What does this mean in practice?
For those considering TDR as part of a health journey, the ARIADNE study provides reassurance: Rapid, structured weight loss can be safe and mentally strengthening—not harmful, as often feared. It’s not the low calorie content per se that’s the issue, but the way it’s implemented.
Key data after 6 months
Parameter | TDR group | Control group | Difference | P-value |
---|---|---|---|---|
Weight loss (kg) | −13.9 | −3.7 | −10.2 | <0.0001 |
EDE-Q score | −0.6 | +0.2 | −0.8 | 0.0035 |
PHQ-9 (depression) | −3.6 | +2.1 | −5.9 | <0.0001 |
PAID (diabetes stress) | −18.4 | +0.8 | −19.2 | 0.0004 |
CIA (psychosocial function) | −9.1 | +5.8 | −14.4 | <0.0001 |
Number of diabetes medications | −0.7 | +0.1 | Significant | <0.0001 |
Policy and clinical implications
Results from ARIADNE are important not just for individuals. They point to major potential within health systems. In the UK, the study already underpins the NHS “Path to Remission” programme, which uses TDR as part of diabetes treatment.

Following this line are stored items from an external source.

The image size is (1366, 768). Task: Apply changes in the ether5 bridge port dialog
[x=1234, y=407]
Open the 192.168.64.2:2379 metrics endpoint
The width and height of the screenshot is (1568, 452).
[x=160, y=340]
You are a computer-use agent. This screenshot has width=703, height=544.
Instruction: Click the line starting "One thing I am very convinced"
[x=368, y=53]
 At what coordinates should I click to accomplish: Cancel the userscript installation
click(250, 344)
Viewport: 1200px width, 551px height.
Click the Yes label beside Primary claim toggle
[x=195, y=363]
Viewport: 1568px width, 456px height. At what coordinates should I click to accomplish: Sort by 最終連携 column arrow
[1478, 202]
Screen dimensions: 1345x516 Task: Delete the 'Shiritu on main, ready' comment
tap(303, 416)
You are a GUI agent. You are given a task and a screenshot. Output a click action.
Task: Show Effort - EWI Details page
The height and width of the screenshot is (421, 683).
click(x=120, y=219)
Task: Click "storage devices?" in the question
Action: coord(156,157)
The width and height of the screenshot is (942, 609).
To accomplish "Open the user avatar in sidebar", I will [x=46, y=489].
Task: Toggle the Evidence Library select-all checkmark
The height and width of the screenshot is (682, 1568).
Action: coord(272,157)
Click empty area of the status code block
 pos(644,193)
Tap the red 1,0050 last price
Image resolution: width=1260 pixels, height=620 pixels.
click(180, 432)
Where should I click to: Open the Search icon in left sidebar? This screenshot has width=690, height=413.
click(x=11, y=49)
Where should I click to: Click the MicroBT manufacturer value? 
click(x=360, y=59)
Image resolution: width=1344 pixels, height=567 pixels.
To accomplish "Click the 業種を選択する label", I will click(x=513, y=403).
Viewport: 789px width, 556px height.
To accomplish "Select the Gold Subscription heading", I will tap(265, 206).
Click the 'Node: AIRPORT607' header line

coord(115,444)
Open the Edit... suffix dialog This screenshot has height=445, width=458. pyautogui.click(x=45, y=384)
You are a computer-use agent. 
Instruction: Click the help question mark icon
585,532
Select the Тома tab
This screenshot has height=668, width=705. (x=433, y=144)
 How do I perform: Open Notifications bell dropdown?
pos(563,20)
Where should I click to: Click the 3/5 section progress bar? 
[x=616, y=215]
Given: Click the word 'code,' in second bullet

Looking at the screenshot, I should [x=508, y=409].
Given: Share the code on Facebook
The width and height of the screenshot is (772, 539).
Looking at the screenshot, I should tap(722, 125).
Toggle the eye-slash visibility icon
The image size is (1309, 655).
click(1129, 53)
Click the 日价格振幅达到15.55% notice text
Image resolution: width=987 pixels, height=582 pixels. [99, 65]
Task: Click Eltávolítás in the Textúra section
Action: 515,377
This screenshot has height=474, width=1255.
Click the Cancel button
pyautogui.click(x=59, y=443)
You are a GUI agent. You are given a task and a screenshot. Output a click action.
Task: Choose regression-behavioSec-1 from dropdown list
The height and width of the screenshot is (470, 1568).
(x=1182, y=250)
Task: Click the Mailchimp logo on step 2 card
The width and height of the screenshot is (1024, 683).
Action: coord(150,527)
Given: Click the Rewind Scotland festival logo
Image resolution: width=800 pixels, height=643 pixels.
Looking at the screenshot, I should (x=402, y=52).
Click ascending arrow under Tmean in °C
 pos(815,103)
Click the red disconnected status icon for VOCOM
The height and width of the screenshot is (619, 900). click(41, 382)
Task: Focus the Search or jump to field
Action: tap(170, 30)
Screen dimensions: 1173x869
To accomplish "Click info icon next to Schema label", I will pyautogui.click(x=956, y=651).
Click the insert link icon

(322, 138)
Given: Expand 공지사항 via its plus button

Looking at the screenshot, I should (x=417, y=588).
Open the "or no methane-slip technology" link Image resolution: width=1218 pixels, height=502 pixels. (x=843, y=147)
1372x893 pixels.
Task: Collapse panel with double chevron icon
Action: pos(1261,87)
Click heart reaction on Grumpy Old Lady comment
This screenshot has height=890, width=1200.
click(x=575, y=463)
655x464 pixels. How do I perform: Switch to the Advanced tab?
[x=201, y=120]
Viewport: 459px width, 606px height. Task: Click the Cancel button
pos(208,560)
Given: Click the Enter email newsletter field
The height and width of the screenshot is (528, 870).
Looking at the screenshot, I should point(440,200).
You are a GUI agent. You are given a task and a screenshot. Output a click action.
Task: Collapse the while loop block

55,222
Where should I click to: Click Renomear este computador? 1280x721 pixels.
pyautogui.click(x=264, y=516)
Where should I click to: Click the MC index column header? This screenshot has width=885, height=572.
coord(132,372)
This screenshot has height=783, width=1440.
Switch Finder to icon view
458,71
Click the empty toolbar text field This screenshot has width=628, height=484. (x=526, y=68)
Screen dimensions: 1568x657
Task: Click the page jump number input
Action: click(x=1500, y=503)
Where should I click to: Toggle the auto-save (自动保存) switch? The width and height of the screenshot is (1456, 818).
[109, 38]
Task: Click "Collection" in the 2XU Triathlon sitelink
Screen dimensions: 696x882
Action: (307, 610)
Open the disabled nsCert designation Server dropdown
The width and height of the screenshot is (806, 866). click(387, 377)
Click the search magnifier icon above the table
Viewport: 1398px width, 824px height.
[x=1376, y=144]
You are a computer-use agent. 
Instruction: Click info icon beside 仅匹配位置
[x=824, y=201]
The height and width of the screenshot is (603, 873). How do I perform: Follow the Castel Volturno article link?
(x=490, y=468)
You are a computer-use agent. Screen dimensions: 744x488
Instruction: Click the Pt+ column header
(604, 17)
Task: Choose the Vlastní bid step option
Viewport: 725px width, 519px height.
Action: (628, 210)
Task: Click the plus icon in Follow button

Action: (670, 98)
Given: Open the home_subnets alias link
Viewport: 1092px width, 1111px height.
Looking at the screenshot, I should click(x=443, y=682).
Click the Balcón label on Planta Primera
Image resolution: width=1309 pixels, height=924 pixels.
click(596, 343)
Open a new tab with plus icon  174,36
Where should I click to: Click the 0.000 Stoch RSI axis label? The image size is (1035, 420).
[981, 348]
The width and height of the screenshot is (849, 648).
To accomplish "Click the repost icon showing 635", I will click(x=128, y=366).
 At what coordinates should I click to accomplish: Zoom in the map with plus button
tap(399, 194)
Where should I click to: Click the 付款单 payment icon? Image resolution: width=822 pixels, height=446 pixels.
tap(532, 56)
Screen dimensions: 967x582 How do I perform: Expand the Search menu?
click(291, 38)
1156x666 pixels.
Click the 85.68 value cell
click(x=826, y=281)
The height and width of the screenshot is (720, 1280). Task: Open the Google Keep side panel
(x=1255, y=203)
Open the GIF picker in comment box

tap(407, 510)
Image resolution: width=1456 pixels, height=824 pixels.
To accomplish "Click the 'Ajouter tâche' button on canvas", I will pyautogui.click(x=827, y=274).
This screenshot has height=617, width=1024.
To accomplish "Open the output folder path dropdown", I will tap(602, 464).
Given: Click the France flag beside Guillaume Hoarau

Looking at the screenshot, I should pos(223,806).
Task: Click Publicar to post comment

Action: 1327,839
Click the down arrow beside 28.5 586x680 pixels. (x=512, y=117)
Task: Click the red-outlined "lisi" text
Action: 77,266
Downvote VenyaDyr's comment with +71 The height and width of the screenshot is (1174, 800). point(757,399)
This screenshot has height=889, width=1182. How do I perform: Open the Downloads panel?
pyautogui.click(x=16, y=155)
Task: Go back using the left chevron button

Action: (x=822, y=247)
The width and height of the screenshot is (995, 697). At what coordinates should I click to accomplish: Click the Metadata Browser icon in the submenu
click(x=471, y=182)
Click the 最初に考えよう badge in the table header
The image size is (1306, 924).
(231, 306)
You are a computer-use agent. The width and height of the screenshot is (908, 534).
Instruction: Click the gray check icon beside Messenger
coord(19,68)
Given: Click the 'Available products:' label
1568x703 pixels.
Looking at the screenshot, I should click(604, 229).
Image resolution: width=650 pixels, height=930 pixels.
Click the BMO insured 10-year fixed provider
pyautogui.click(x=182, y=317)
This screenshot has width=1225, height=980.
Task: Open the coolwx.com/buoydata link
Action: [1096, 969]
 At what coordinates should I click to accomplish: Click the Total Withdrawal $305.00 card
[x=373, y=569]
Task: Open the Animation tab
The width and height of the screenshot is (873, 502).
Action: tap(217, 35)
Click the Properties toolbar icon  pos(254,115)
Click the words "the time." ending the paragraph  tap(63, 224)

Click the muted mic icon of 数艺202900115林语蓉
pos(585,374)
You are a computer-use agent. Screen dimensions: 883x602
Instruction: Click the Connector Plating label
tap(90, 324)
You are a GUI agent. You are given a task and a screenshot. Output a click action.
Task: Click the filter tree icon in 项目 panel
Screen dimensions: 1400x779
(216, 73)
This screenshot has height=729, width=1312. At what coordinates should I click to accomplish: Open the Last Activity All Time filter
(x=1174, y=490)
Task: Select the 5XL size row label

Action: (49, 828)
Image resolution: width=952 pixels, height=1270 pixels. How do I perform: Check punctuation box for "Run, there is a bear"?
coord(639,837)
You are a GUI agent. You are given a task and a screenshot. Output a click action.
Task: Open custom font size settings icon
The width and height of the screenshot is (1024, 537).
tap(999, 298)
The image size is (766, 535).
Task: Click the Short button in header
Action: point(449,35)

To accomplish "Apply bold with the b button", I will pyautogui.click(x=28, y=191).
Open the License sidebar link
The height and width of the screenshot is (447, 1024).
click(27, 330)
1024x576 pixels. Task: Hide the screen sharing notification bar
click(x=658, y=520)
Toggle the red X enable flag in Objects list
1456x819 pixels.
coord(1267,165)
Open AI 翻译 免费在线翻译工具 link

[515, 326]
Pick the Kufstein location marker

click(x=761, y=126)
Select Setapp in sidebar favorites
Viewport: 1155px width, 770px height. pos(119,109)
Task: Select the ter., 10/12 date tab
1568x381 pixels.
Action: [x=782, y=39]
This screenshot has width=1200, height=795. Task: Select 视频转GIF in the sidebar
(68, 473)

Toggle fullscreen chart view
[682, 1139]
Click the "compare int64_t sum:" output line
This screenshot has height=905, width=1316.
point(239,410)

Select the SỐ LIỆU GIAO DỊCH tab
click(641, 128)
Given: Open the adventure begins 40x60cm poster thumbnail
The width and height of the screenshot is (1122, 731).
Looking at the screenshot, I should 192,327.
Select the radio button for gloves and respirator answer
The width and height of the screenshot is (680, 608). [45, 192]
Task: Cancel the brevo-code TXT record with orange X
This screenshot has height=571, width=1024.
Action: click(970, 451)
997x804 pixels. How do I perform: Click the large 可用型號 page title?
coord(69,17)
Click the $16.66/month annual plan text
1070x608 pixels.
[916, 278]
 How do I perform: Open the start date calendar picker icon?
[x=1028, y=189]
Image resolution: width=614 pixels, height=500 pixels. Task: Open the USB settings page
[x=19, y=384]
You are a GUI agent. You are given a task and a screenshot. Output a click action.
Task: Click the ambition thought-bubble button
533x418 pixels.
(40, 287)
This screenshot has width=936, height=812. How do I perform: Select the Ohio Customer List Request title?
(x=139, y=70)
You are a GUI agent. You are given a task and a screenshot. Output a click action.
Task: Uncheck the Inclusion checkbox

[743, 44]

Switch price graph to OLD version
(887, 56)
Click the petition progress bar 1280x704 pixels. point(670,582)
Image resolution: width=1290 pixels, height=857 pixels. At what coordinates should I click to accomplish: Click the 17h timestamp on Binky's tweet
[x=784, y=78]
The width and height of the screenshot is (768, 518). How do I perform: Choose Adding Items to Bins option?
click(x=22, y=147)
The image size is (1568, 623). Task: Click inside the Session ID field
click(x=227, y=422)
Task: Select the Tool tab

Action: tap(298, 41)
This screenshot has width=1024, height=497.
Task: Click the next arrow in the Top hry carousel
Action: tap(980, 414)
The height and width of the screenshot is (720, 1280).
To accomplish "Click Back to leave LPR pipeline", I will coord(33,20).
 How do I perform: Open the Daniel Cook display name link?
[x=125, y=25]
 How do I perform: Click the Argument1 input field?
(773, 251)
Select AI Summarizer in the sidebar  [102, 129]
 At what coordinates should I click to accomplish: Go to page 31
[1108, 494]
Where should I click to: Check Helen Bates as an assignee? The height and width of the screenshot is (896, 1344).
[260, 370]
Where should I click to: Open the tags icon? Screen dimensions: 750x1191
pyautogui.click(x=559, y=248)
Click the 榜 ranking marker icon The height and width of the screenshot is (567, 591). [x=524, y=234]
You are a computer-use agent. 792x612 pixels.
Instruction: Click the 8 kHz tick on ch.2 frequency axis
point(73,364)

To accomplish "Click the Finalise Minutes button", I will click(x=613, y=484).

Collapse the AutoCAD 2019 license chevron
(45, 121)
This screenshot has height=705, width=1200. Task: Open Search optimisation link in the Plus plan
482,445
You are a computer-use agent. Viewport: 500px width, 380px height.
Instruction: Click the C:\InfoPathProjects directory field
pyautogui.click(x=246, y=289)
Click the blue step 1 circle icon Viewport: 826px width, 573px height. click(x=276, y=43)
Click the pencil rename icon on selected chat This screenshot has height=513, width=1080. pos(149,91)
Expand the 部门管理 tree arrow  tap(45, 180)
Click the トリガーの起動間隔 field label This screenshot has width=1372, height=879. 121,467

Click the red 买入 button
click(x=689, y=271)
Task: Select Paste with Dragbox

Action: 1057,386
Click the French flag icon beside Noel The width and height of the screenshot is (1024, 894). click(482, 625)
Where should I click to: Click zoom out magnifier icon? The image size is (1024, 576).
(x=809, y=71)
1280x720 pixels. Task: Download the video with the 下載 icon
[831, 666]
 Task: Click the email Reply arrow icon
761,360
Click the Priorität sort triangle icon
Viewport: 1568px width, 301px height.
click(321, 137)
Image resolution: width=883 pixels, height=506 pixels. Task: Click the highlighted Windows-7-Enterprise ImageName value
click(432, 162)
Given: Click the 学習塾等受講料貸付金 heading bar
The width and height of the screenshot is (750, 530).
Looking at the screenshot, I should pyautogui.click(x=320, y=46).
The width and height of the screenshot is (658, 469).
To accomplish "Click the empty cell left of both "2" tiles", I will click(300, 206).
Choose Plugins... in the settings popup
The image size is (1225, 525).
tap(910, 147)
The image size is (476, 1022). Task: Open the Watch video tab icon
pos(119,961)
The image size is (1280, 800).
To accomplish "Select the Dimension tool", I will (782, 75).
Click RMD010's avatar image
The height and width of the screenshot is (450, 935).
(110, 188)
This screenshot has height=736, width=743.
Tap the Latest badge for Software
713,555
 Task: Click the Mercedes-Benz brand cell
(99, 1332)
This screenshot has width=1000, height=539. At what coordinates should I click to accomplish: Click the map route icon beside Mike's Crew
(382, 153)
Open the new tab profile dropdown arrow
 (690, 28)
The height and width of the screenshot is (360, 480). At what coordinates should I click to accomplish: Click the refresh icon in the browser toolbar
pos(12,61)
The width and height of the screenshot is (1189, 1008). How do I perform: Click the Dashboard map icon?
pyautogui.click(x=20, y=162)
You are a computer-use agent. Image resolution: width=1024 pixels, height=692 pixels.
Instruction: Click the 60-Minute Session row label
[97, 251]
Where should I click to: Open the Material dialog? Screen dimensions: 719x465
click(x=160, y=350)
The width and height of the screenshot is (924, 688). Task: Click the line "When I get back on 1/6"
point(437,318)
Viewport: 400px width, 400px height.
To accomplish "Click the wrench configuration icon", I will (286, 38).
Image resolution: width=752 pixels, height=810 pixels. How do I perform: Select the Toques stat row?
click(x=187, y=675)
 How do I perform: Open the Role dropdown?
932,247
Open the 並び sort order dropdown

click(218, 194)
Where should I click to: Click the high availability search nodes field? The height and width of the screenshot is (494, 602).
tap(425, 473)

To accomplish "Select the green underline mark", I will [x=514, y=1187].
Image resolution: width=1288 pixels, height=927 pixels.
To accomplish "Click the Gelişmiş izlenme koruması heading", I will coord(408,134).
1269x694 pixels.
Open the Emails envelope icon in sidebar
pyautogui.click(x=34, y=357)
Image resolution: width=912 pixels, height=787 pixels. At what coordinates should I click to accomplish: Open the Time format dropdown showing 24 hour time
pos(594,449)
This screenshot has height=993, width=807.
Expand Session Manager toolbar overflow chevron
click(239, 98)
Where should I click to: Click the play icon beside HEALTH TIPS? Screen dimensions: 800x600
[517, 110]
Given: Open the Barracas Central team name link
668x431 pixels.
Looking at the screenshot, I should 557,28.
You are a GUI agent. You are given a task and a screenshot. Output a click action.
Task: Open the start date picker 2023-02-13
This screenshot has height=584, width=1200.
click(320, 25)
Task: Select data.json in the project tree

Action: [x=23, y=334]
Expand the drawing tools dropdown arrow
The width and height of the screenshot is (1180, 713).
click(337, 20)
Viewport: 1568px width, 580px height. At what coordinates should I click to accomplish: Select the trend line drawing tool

In Denmark, ARIADNE could pave the way for new municipal and hospital-based programmes, integrating TDR as a safe, evidence-based option for treating complex obesity and type 2 diabetes.
Combining TDR with GLP‑1 therapy
Several studies suggest TDR can be combined with GLP‑1 agonists (e.g. semaglutide). This combination may create synergistic effects, enhancing both weight loss and metabolic improvements. This means individuals already on GLP‑1 therapy could benefit further from adding a structured TDR programme. Clinical guidance is recommended for concurrent use, and ARIADNE supports a holistic treatment approach.
Important – It’s more than calories
ARIADNE challenges the widespread belief that rapid weight loss is inherently risky. The study shows it’s not about calorie quantity, but the quality of structure and support surrounding the process.
It paves the way for a holistic approach that champions both physical and mental health. For many living with obesity and type 2 diabetes, TDR can be the first safe step toward improved quality of life—physically and psychologically.
Most importantly: ARIADNE demonstrates we can dispel the myth that low-calorie programmes inherently increase eating disorder risk. On the contrary, with professionalism, structure, and human support, TDR can give people with complex obesity a new beginning—boosting their self-esteem, health, and relationship with food.
Source:
Tsompanaki E et al. (2025). “The ARIADNE Study: Impact of Total Diet Replacement on Disordered Eating and Mental Health in Adults with Obesity and Type 2 Diabetes.” The Lancet Psychiatry. PMID: 40506207.